— start of Data provided —

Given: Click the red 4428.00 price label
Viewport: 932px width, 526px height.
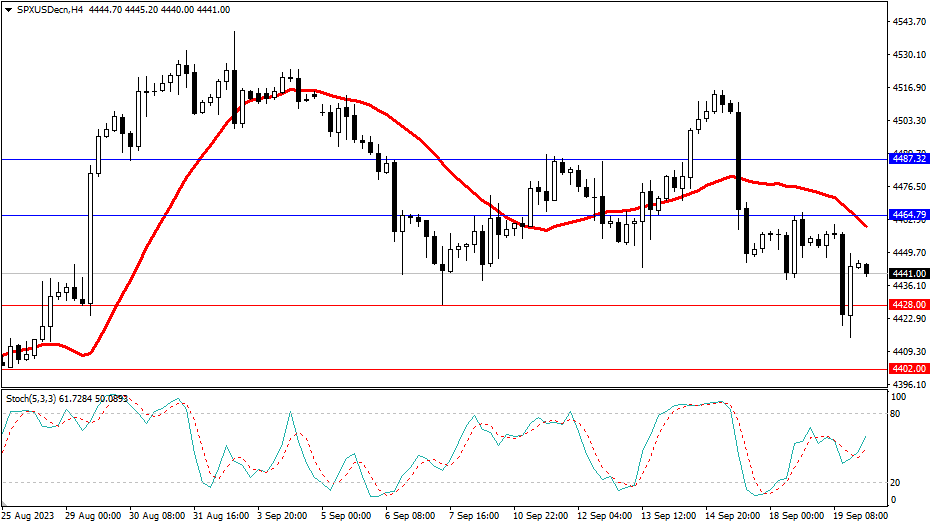Looking at the screenshot, I should [909, 304].
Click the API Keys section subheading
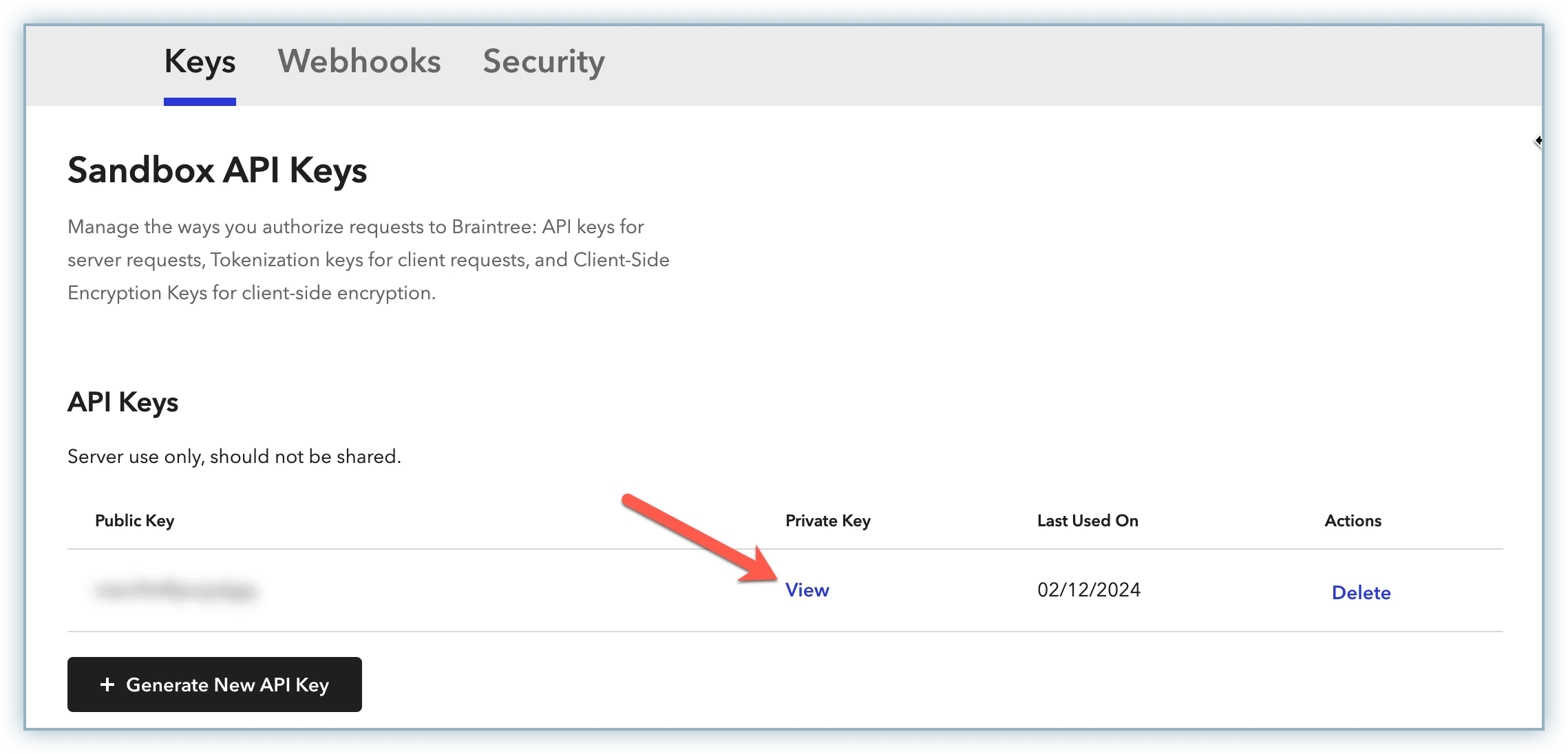The height and width of the screenshot is (754, 1568). click(x=123, y=402)
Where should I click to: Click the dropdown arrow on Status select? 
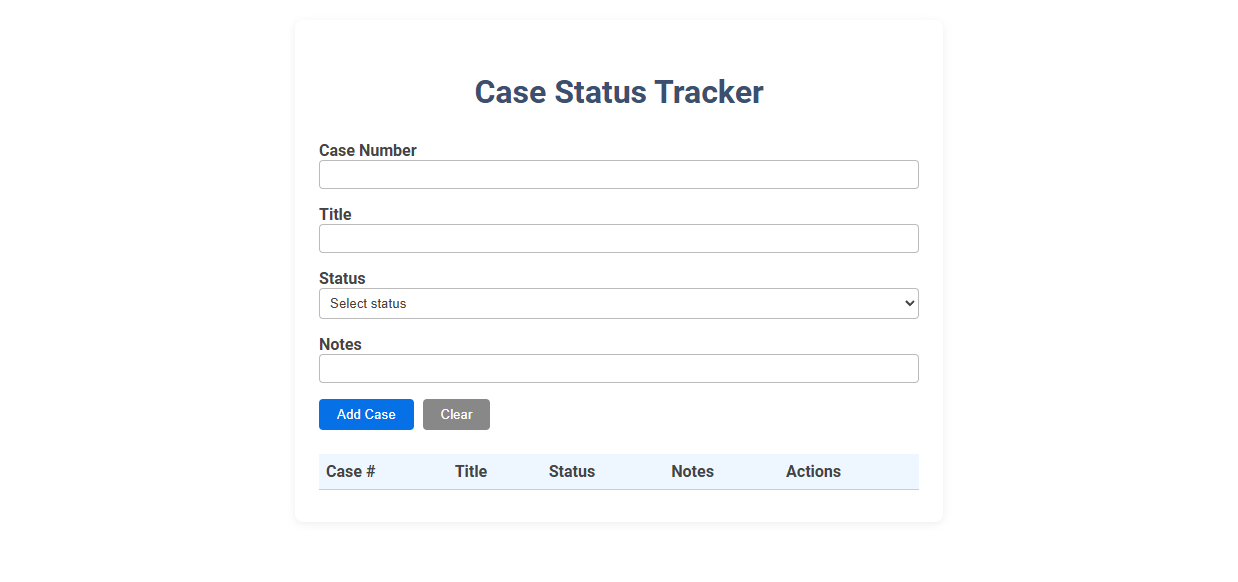click(908, 303)
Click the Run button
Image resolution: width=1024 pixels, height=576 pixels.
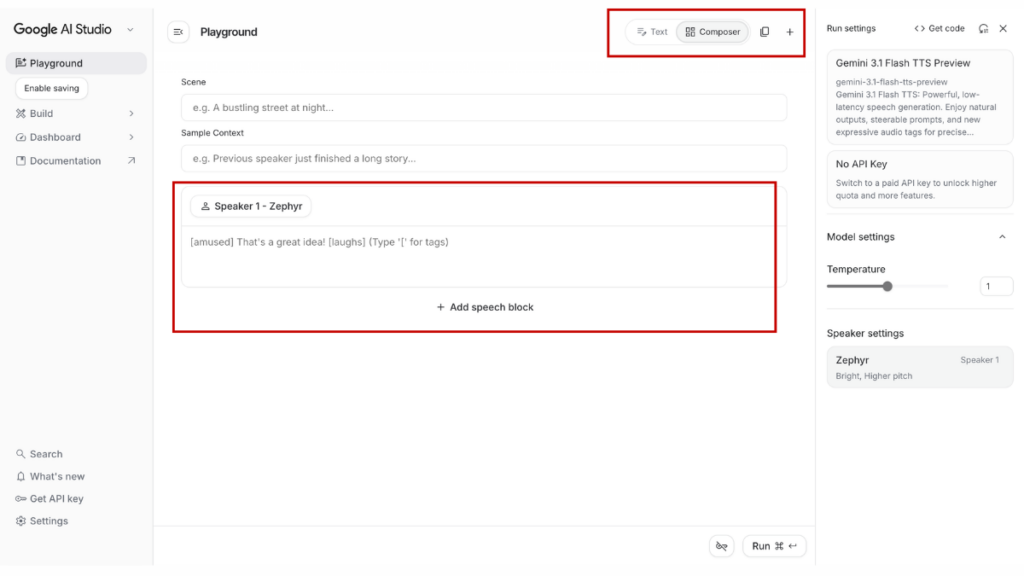[x=773, y=545]
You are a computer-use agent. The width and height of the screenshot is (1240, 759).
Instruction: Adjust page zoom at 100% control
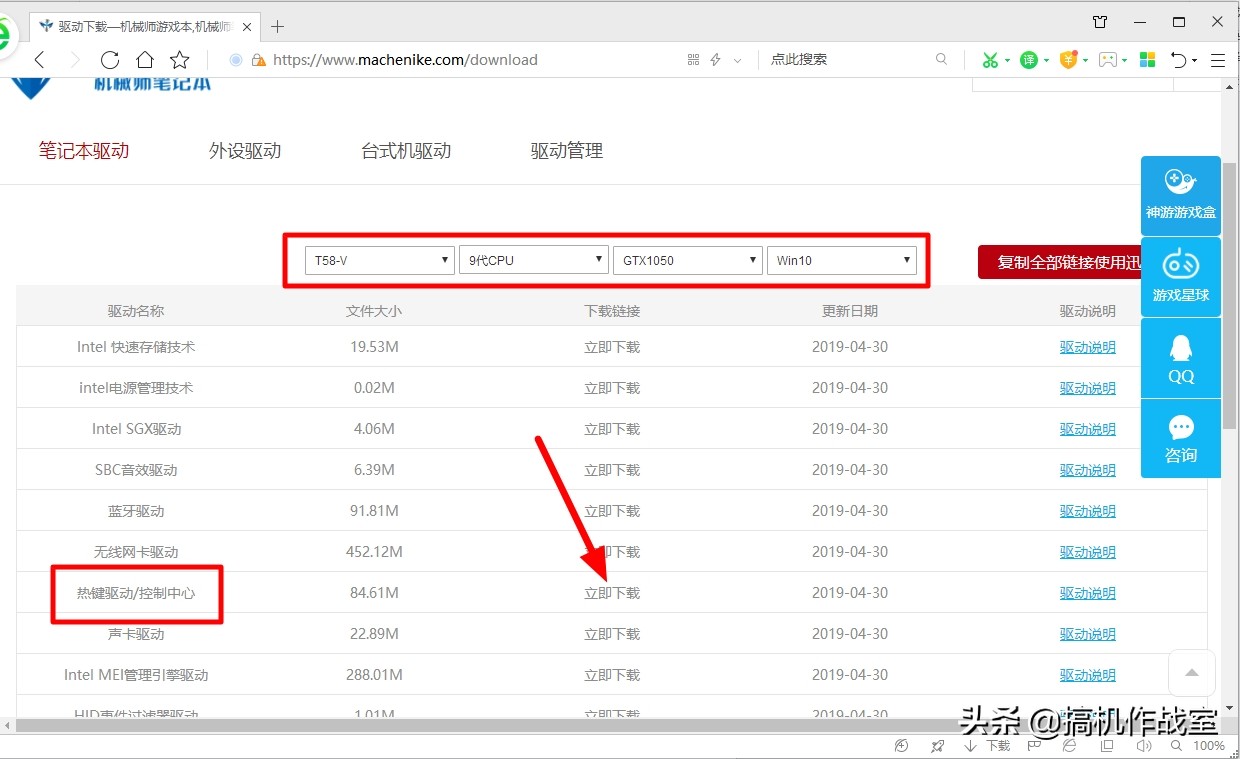pyautogui.click(x=1209, y=745)
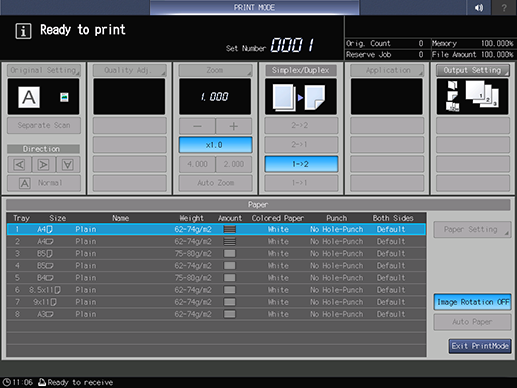Expand the Original Setting menu
The height and width of the screenshot is (388, 517).
[44, 70]
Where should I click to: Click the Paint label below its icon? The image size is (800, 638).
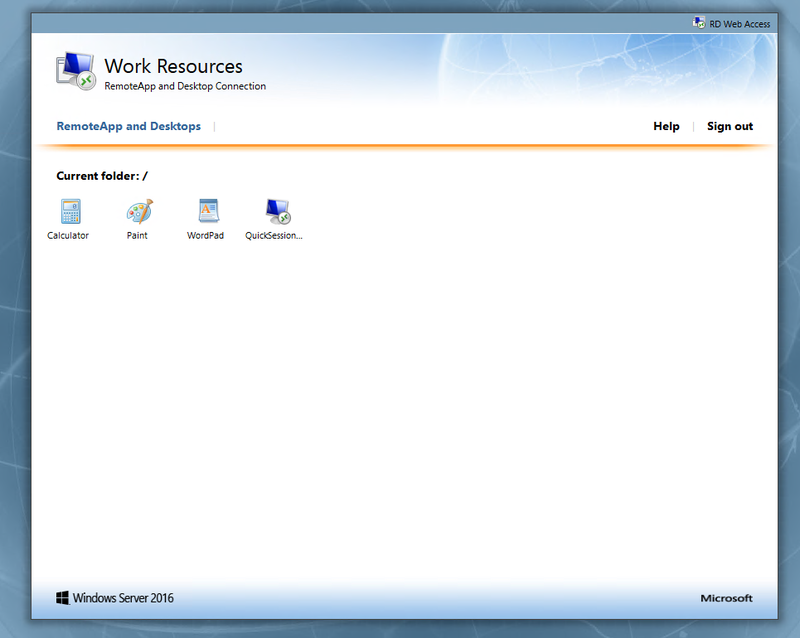tap(137, 236)
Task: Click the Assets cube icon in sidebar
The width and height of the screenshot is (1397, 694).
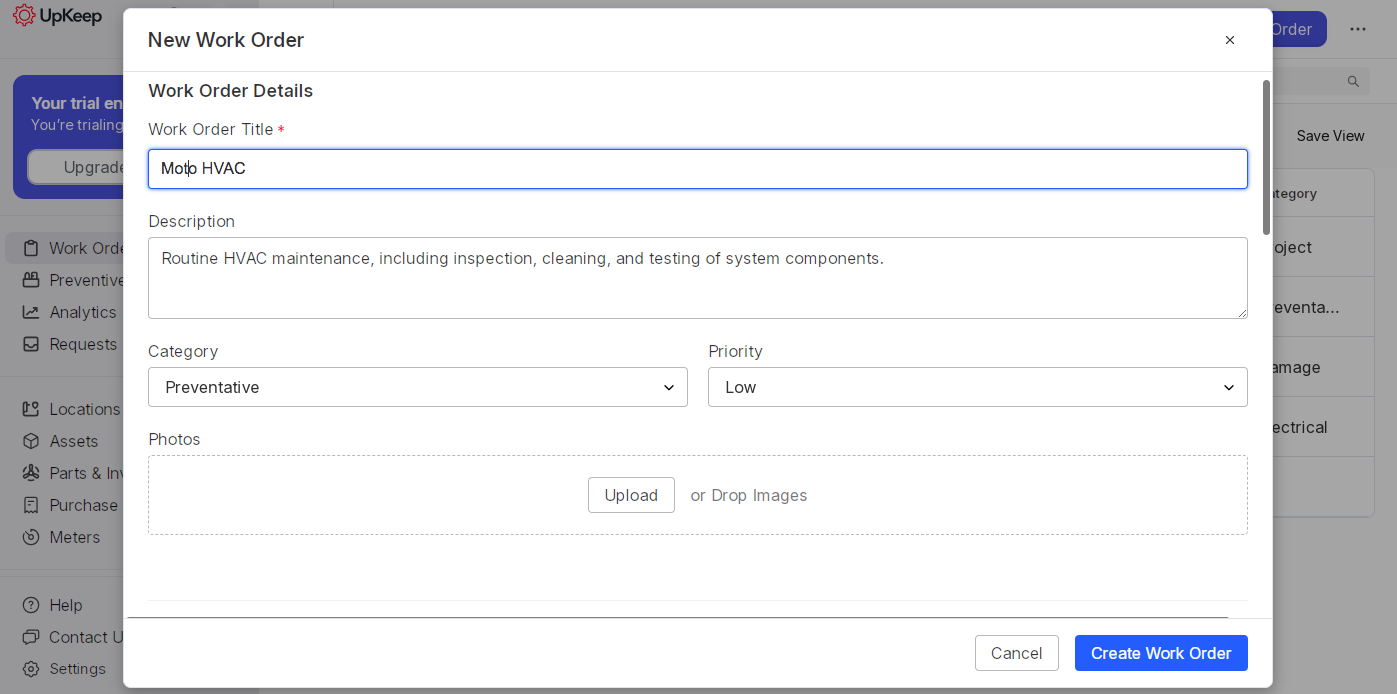Action: [x=31, y=441]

— end of Data provided —

Rewrite all the records above, replacing "Where should I click to" with "Which spot should I tap to" and keeping everything else the same. Leave the pictures out of your answer.

Given: Click the red 4428.00 price label
Viewport: 932px width, 526px height.
Looking at the screenshot, I should [909, 304].
Click the API Keys section subheading
The height and width of the screenshot is (754, 1568). click(x=123, y=402)
Which spot should I tap to: Click the dropdown arrow on Status select? 
click(908, 303)
Click the Run button
Image resolution: width=1024 pixels, height=576 pixels.
[x=773, y=545]
You are a computer-use agent. The width and height of the screenshot is (1240, 759).
Instruction: Adjust page zoom at 100% control
pyautogui.click(x=1209, y=745)
Expand the Original Setting menu
The height and width of the screenshot is (388, 517).
[44, 70]
Which spot should I tap to: Click the Paint label below its icon? The image size is (800, 638).
tap(137, 236)
Task: Click the Assets cube icon in sidebar
The width and height of the screenshot is (1397, 694).
Action: [x=31, y=441]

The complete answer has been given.